Data-state-describing data structures

Abstract
Various method and system embodiments of the present invention are directed to data and data-state-describing data structures employed in storage components of a distributed data-storage system. In one embodiment of the present invention, a hierarchical data structure stores the data state of a component data-storage system of a distributed data-storage system. In another embodiment of the present invention, a data-block address, stored in a computer-readable memory within a component data-storage system of a distributed data-storage system, includes a block identifier and additional data fields that serve to uniquely specify the addressed data block when multiple copies of the data block are stored in the component data-storage system under different redundancy schemes.
Description

BRIEF DESCRIPTION OF THE DRAWINGS


FIG. 1 shows a high level diagram of a FAB mass-storage system according to one embodiment of the present invention.

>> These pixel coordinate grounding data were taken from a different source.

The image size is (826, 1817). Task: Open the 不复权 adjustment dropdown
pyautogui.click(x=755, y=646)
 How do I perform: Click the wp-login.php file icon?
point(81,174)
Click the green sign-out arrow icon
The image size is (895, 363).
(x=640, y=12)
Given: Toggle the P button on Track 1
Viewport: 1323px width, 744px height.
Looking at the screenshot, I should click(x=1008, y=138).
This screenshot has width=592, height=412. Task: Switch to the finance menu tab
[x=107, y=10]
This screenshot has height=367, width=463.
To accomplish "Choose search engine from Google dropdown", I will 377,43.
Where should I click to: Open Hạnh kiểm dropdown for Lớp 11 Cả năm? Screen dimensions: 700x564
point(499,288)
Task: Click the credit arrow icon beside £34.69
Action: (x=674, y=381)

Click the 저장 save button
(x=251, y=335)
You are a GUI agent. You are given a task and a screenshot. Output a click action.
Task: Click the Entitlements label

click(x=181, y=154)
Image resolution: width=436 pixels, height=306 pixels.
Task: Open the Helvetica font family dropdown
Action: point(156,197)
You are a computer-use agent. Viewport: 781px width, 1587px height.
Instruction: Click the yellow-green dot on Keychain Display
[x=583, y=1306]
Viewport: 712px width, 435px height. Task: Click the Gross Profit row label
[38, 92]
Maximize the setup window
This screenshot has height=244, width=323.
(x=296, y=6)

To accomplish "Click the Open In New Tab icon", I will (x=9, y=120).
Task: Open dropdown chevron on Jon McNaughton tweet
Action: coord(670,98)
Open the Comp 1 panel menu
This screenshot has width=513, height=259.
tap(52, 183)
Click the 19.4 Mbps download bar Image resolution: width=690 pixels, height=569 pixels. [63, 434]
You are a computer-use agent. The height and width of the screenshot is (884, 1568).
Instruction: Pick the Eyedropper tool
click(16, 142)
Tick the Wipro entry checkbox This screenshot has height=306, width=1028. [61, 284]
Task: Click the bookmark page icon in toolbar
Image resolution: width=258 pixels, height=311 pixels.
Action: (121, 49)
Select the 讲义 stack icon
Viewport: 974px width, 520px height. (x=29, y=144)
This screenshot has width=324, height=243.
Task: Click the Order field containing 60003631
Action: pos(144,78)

FIG. 2 shows a high-level diagram of an exemplary FAB brick according to one embodiment of the present invention.



FIGS. 3-4 illustrate the concept of data mirroring.



FIG. 5 shows a high-level diagram depicting erasure coding redundancy.



FIG. 6 shows a 3+1 erasure coding redundancy scheme using the same illustration conventions as used in FIGS. 3 and 4.



FIG. 7 illustrates the hierarchical data units employed in a current FAB implementation that represent one embodiment of the present invention.



FIGS. 8A-D illustrate a hypothetical mapping of logical data units to physical disks of a FAB system that represents one embodiment of the present invention.



FIG. 9 illustrates, using a different illustration convention, the logical data units employed within a FAB system that represent one embodiment of the present invention.



FIG. 10A illustrates the data structure maintained by each brick that describes the overall data state of the FAB system and that represents one embodiment of the present invention.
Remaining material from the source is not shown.